Q&A with Steve Banham

Steve Banham

What is your current position and job title?

If I had an 'official title’ it would have to cover a lot of different aspects of what I do – so I guess I’d be broadly described as a typographer, designer, writer and educator. It wouldn’t fit on a lanyard that’s for sure.

Tell us a bit about yourself—

I’ve been doing all of the above for about 30 years or so. So I not only bridge the design industry and academia, I also straddle the digital divide, having been brought up on bromides and rubber cement right through to digital font design and coding. But all of these things cross-pollinate beautifully to the point where I can pursue the questions I have in my head. Throughout this time I’ve written about 18 books on typography, spoken at just about design conference around and even been a typographic expert witness in the Federal Court of Australia.

Who (or what) inspires you?

Curiosity inspires me. That might sound like a rather abstract answer but curiosity can ultimately take any form and be translated through just about anyone. It’s the thing that keeps me going every day.

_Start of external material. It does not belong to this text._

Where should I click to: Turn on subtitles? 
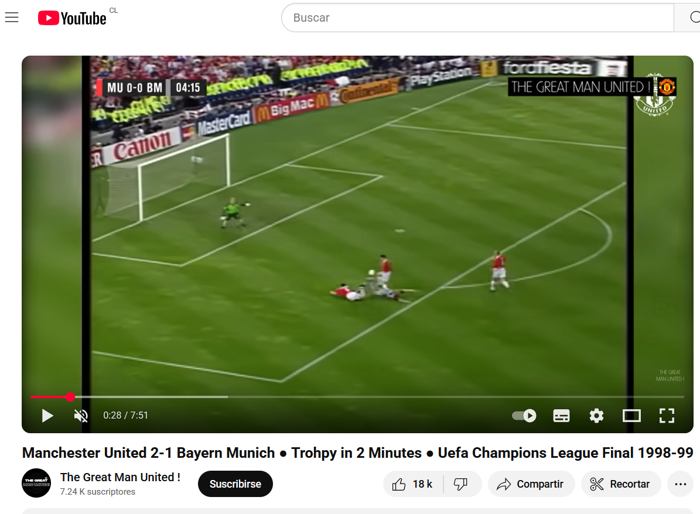click(x=561, y=416)
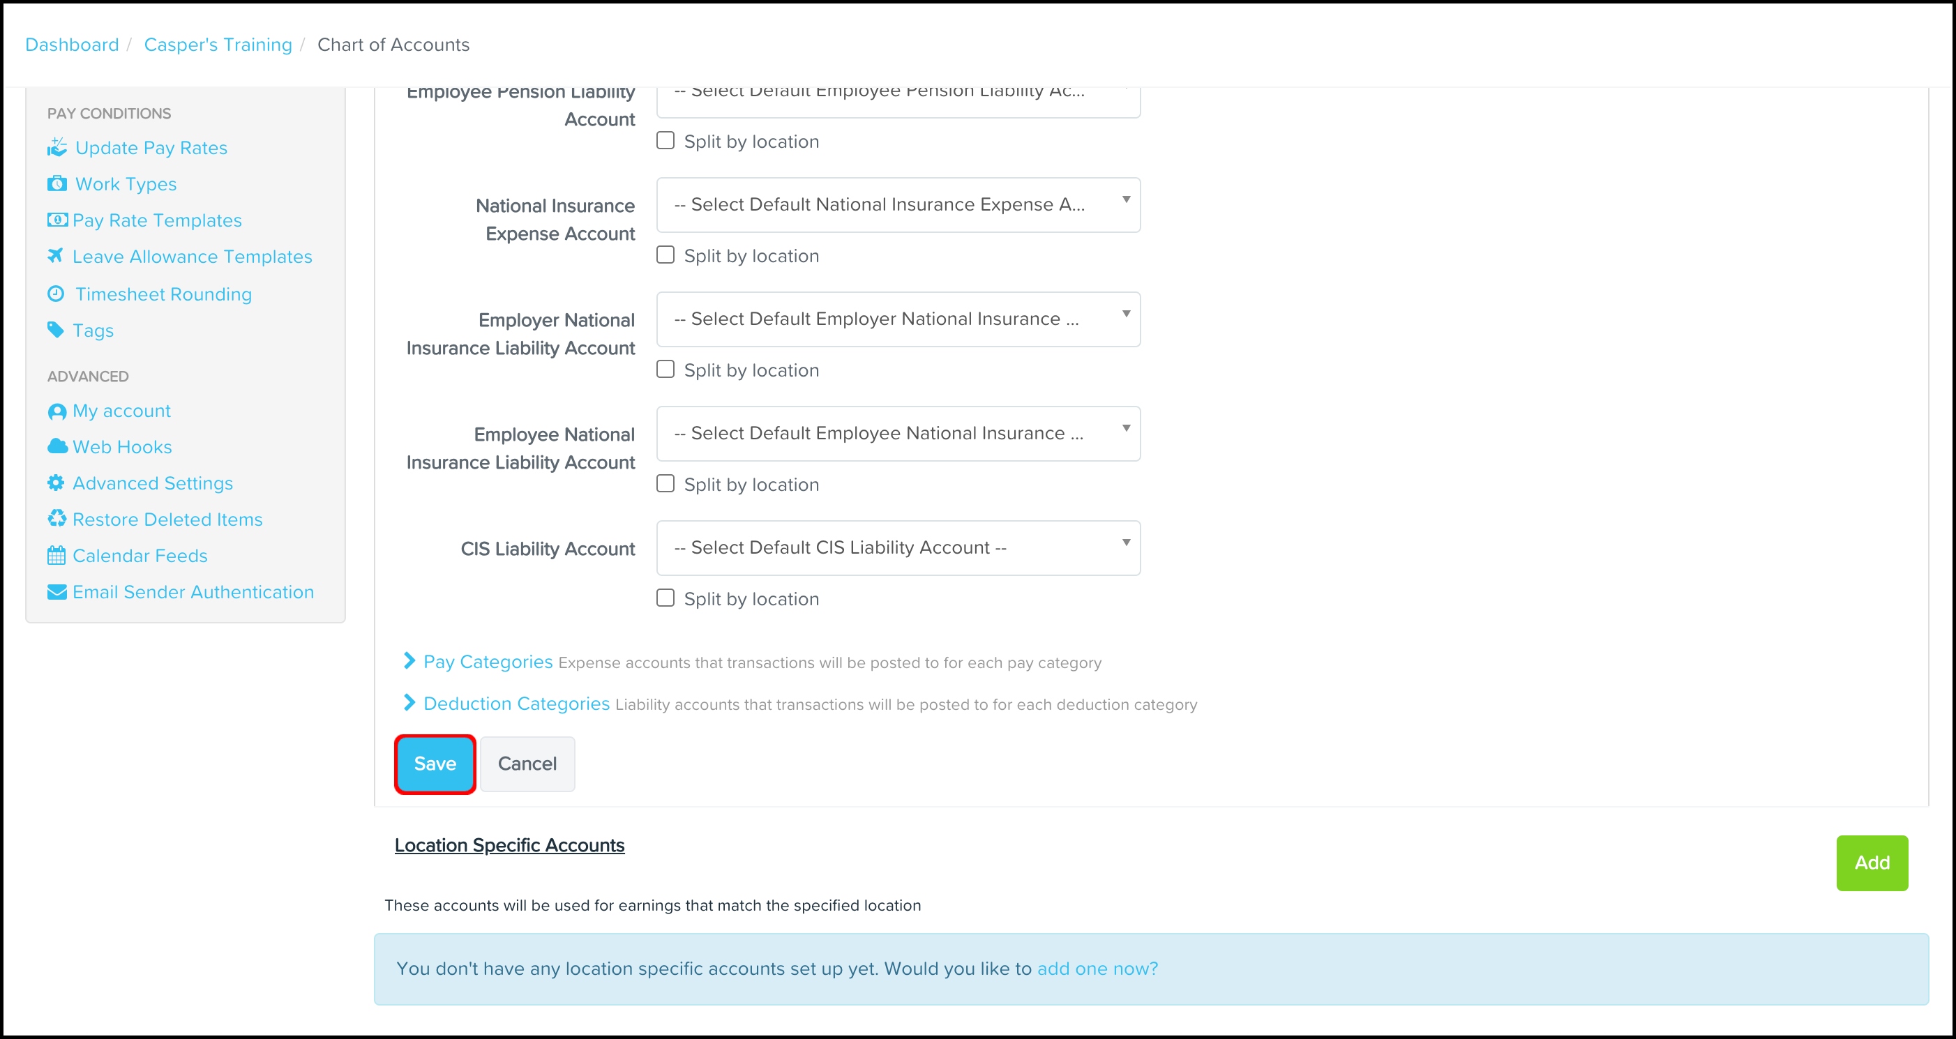Viewport: 1956px width, 1039px height.
Task: Click the Restore Deleted Items recycle icon
Action: 57,519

How did you get your first break?

Unfortunately (or otherwise) I had to make my 'first break’ myself. I started up the studio in the middle of a recession in 1990/91. But it was through this 'baptism of fire’ that I produced my first book series (Qwerty) which was soon recognised across the design world and so I kept going with these typographic observations and writings. I’m a strong believer in just doing stuff that you want to do for seemingly no reason only for find decades on that it all links together as a continuum, as a design practice.

Tell us what you are currently working on

Currently the studio is working on a very large commission for the Brisbane Anzac Square refurbishment. It’s 200 square metres of bronze typography. That’s the built stuff, we’ve also just completed the Sans Forgetica project which went nuts beyond anything we had imagined. And we’re just about other projects across many other mediums.

Any top tips for an aspiring typographer?

What I found useful was to develop both a macro and micro lens across one’s practice– the finer craft is only meaningful if you can understand the bigger picture. As you get older, the bigger picture (and the depth of meaning) becomes more important. You also need a strong will to stick with a project and see it through to its unpredictable end.